A menos que necesitara el dinero para algo que les había robado a ellos.
A menos que no pudiera decirles nada de la página en la que estaba trabajando, porque era demasiado parecida a la que le habían contratado para hacer. Bueno, no le habían contratado exactamente: nunca habían hablado de pagarle nada, sólo de que sacaría beneficios si ellos los sacaban.
No había contrato, ningún papel, nada más que un apretón de manos aquí y allá.
Mierda.
Tyler bajó la cabeza y se quedó mirando hacia el agua verdeazulada del tanque. ¿Por qué no habían escrito nada, cualquier tontería de una página —tú haces esto, nosotros aquello—, algo sencillo? Simplemente se habían fiado del tío. Ahora Tyler estaba convencido de que los había jodido.
Los había frenado, los había engatusado, y luego había lanzado una página web suya de características parecidas.

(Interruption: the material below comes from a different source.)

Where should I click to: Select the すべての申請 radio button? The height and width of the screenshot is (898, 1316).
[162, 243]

—Y todavía falta lo mejor —dijo Divya, volviendo a leer en voz alta el
Crimson
—. «Zuckerberg dijo que esperaba que las opciones de privacidad contribuirían a restaurar su reputación después de la indignación que había levantado facemash.com, una página que creó en el semestre de otoño.»
Tyler pegó un golpe sobre uno de los remos y envió una ola de agua fuera del tanque. Casi las palabras exactas que había empleado él: que Harvard Connection ayudaría a restaurar su reputación. ¡Y Mark las estaba usando, allí mismo, en el
Crimson
! Era como si se estuviera riendo de ellos.

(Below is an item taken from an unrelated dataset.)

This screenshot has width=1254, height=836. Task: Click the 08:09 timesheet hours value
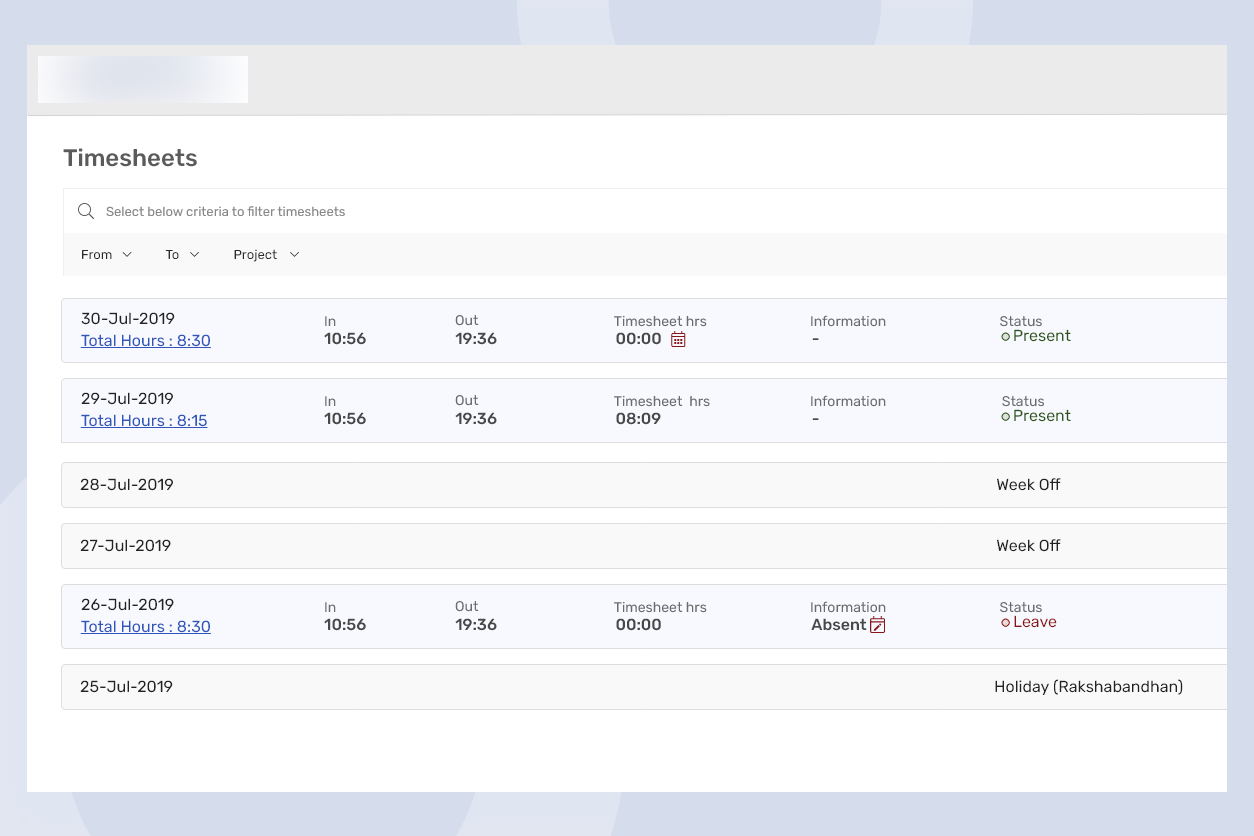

Tal como lo veía Tyler, Mark les había estado tomando el pelo durante dos meses —las vacaciones y la semana previa a los exámenes—, y durante todo ese tiempo estuvo trabajando en su propia página web. Luego había pasado de ellos y apenas dos semanas atrás había lanzado su propia página web, thefacebook.com, robándoles el golpe de efecto y, en opinión de Tyler, la esencia de su idea.
—¿Qué vamos a hacer? —preguntó Cameron.
Tyler no lo tenía claro. Pero sabía que no quedaría así. No podía dejar que esa sanguijuela se saliera con la suya.
—Antes que nada haremos una llamada telefónica.
* * *
La mente de Tyler trabajaba a toda prisa mientras asía el teléfono contra su oreja. Estaba de pie en su habitación de Pforzheimer, aún empapado tras una ducha rápida, con una toalla sobre las espaldas y unos pantalones deportivos mal puestos. Cameron y Divya estaban a un metro de él, navegando por la página de Zuckerberg en el ordenador de Tyler. Cada vez que Tyler miraba en su dirección y veía la pantalla enmarcada en azul, sus mejillas se inflamaban y una chispa de fuego se encendía en el fondo de su ojos. Eso no estaba bien. No era justo.